# [Your task]
Continue the news article below on the Hall County appraisal dispute over Church Street Manor, starting after its last sentence.

The Norton Agency is the general partner for an investor group that owns the complex and is named in the suit. 

The appraised value of Church Street Manor rose to over $3 million this year from $1.62 million in 2016.

The taxable value, which is assessed at 40 percent of the appraised value, increased to $1.2 million from $650,000 as a result. 

“We know that it’s not worth that,” Norton said. “So we appealed.”

Norton said the property was unfairly compared with similar developments in Atlanta.

On appeal, the appraisal was lowered to $2.6 million, Norton said, but that remained too high for his liking and he took his dispute to the Board of Equalization.

The board, which consists of three members, agreed with Norton and lowered the appraisal to about $1.6 million.

“The next thing I know … Hall County Board of Tax Assessors is suing,” Norton said. 

In court filings, the Board of Tax Assessors asserts the decision by the Board of Equalization was “contrary to law and fact, insufficient, unsupported by the record, and does not reflect the true market value of the parcel.”

Of those 16 cases filed, five have already been resolved, leaving 11 still active, according to Hall County spokeswoman Katie Crumley.

In four of the five resolved cases, the appraisal was settled at somewhere between the initial tax assessors figure on the high end and the Board Equalization determination on the low end.

# [Data block]
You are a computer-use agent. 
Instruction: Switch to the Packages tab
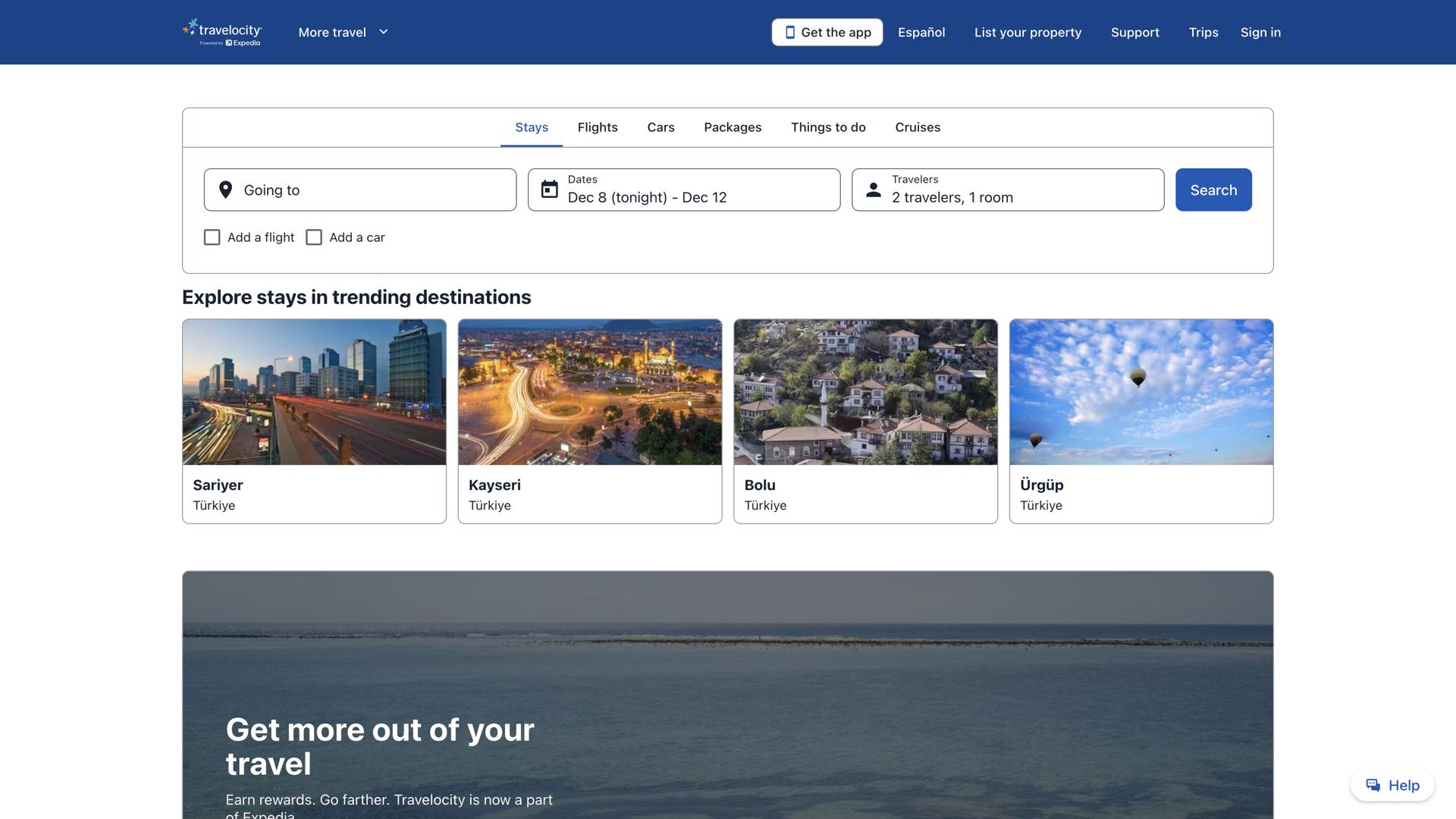coord(732,127)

# [Exercise output]
In the fifth case, the Board Equalization’s determination held.

“As these matters involve pending litigation, no further comment can be made,” Crumley said.

Norton said his firm has appealed tax appraisals in approximately 50 different jurisdictions and that he “never heard” of a local government appealing the decision of the Board of Equalization.  

The tax assessor’s office has targeted specific properties for re-appraisal in recent years, beginning with lakefront homes in 2014. 

Chief Assessor Steve Watson said at the time that the reassessments were necessary because properties had been undervalued for years. And a state-mandated moratorium on reassessments was in place from 2009 through 2011.

This year, apartment complexes were a point of focus. 

Norton said he has hired an attorney and that he anticipates a court case. 

“This is an arrogant move, in my opinion,” he said.